Trying to make sense of an Apache configuration that's all over the map. The relevant files are:
/etc/httpd/conf/httpd.conf
/etc/httpd/conf.d/*.conf (several files, including ssl.conf)
/etc/httpd/virtualhosts.d/*.conf (1 file)
The files in conf.d/ and virtualhosts.d/ are pulled in via
Include directives after
NameVirtualHost *:80, and two vhosts are also defined in httpd.conf itself.
I would like the server defined by a virtual host in ssl.conf to be considered the "default" server, meaning if Apache reports a server error or other problem, I would like it to come on behalf of this server.
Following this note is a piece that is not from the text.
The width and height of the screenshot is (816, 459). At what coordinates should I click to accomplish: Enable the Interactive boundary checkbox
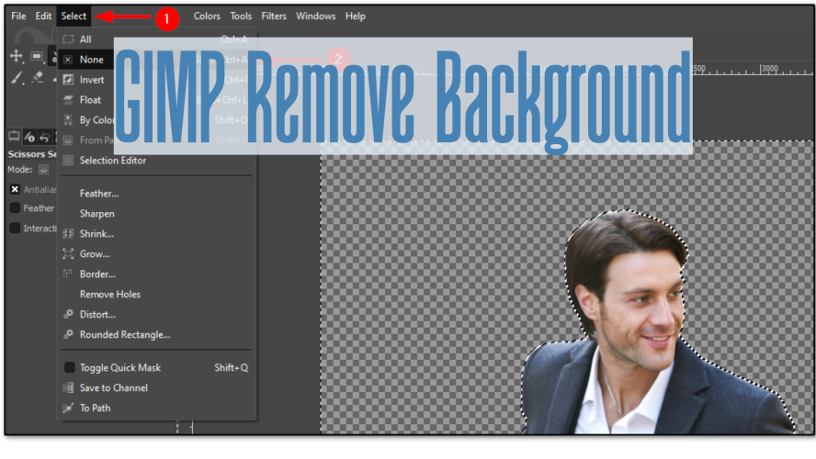point(15,229)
The main problem is that even though the vhost in ssl.conf is defined with
<VirtualHost _default_:443>, one of the non-SSL vhosts (the one in virtualhosts.d/, actually) shows up as the server name in client error messages (Not found, Forbidden, etc.).
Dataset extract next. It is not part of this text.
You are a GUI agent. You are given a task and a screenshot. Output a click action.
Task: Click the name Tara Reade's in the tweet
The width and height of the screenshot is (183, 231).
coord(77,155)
Apache says the config syntax is okay and reports the following:
Code:
# apachectl -S
VirtualHost configuration:
wildcard NameVirtualHosts and _default_ servers:
_default_:443 main.site.com (/etc/httpd/conf.d/ssl.conf:88)
*:80 is a NameVirtualHost
default server some.vhost.com (/etc/httpd/virtualhost.d/some.vhost.com-80:1)
port 80 namevhost some.vhost.com (/etc/httpd/virtualhost.d/some.vhost.com-80:1)
port 80 namevhost another.virtualhost.com (/etc/httpd/conf/httpd.conf:1028)
port 80 namevhost main.site.com (/etc/httpd/conf/httpd.conf:1040)
Here, main.site.com:443 is correctly defined as _default_, but some.vhost.com shows up as the "default server" and the server name displayed in error messages. main.site.com:80 contains only a rewrite to send all requests to port 443. I tried adding a default directive there, in case a default on port 80 was required, but Apache returned warnings:
Code:
[warn] _default_ VirtualHost overlap on port 80, the first has precedence
[warn] NameVirtualHost *:80 has no VirtualHosts
Is there a way to tell Apache to return the
_default_:443 vhost as the "default server"?